# [Requirements]
1 – Summarize the patent text on silence detection in voice packets in two sentences.
2 – Write the passage that comes after the last sentence of the patent text on silence detection in voice packets.

# [Source]
A method and apparatus for detecting silence in voice packets. A packet energy calculator calculates a smoothed energy value for each packet of voice data to be transmitted. A noise level detector adaptively calculates noise values during periods of said silence. A silent packet detector compares the energy value to the noise value and if it is less than the noise value and less than a predetermined silence ceiling value then silence is indicated. Also, if the energy value is less than a predetermined silence noise value then silence is also indicated.

Description

FIELD OF THE INVENTION
This invention relates in general to packetized voice communication systems, and more particularly to a method of detecting silence in a stream of voice packets that is robust to low-energy fricatives at the end of speech bursts. The method requires very little computation and can easily be implemented in hardware.
BACKGROUND OF THE INVENTION
A packetized voice transmission system comprises a transmitter and a receiver. The transmitter collects voice samples and groups them into packets for transmission across a network to the receiver. The transmitter performs no operations upon the data. The data itself is companded according to u-law or A-law, as defined in ITU-T specification G.711, and is transmitted continuously at a constant TDM data rate (Time Division Multiplexing).
In order to save network bandwidth, packets of samples are only transmitted if voice activity is detected in the packet (i.e. voice data is not transmitted if the packet contains silence). It is known in the art for transmitters to test each packet for silence, prior to transmission, and after a sequence of packets is detected as containing silence, inhibiting transmission of subsequent silence packets until the next “non-silent” packet is detected.

# [Data shown]

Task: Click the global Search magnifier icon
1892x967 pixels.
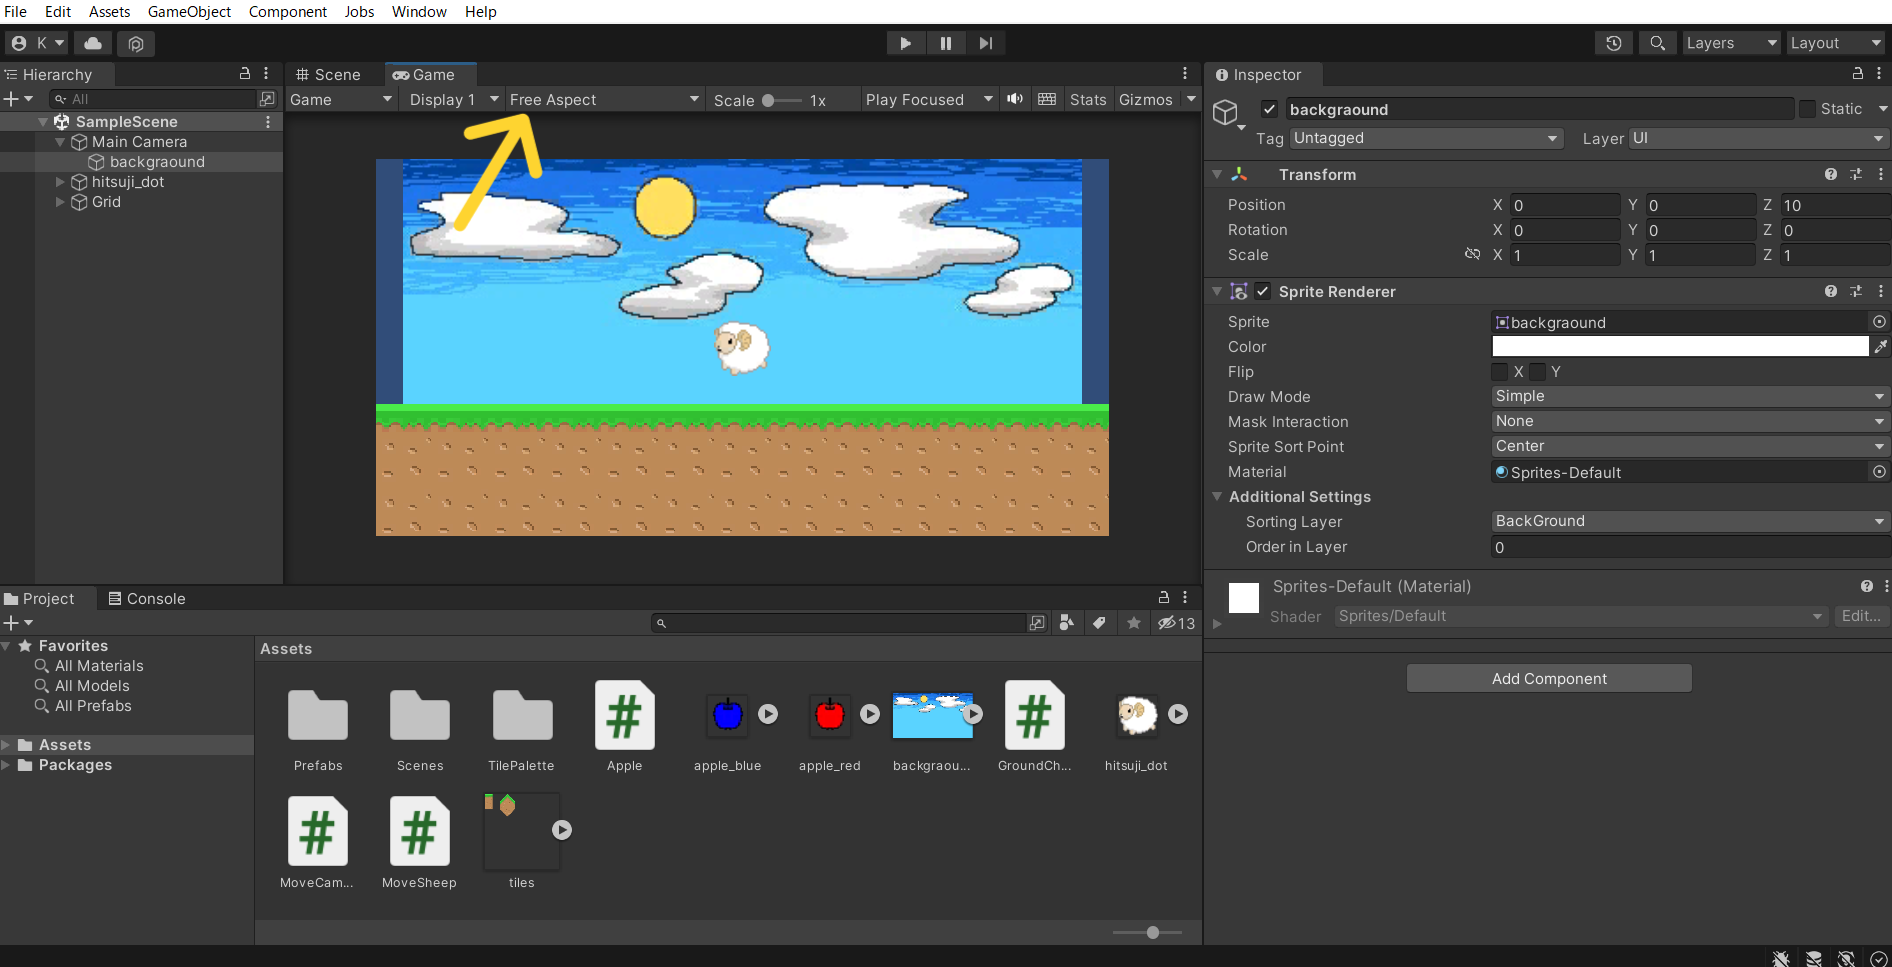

# [Answers to the exercises]
1 – The text describes a method and apparatus that detect silence in voice packets by comparing each packet's smoothed energy value with an adaptively calculated noise value, a predetermined silence ceiling value, and a predetermined silence noise value. It places the invention in packetized voice communication systems, where packets are sent only when voice activity is detected in order to save network bandwidth, and says the method is robust to low-energy fricatives at the end of speech bursts, needs very little computation, and can easily be implemented in hardware.

2 –
In the event of silence detection, it is known to generate comfort noise to the listening party, as set forth in commonly-assigned UK Patent Application No. 9927595.0 filed Nov. 22, 1999.
One example of a prior art system utilises complex digital signal processing (DSP) to detect voice, rather than silence, as set forth in U.S. Pat. No. 5,276,765 and pendix A of ITU-T specification G.728.1.
Another approach is based on determining the energy level of a signal and comparing it with a silence threshold energy level. This approach is less effective than the previously mentioned DSP approach but is considerably less expensive to implement in hardware. Examples of this latter approach are set forth in U.S. Pat. Nos. 4,028,496; 4,167,653; 4,277,645; 5,737,695 and 5,867,574.
SUMMARY OF THE INVENTION
According to the present invention, a system is provided for detecting silence in a voice packet by comparing the voice energy with an adaptive silence threshold which allows for varying levels of background noise in the transmitter. In response to detecting silence, the transmitter is halted in order to preserve channel bandwidth. Inhibition of the transmitter is delayed after detecting silence so as not to clip the beginning or ending of talk spurts and so as to pass fricatives.
BRIEF DESCRIPTION OF THE DRAWINGS
A detailed description of a preferred embodiment of the present invention is provided herein below with reference to the following drawings in which:
FIG. 1 is a block diagram showing a transmitter with silence detector according to the present invention;
FIG. 2 is a block diagram of a smoothed packet energy calculator forming part of the silence detector according to the preferred embodiment; and
FIG. 3 is a block diagram of the silence detector according to the preferred embodiment of the invention.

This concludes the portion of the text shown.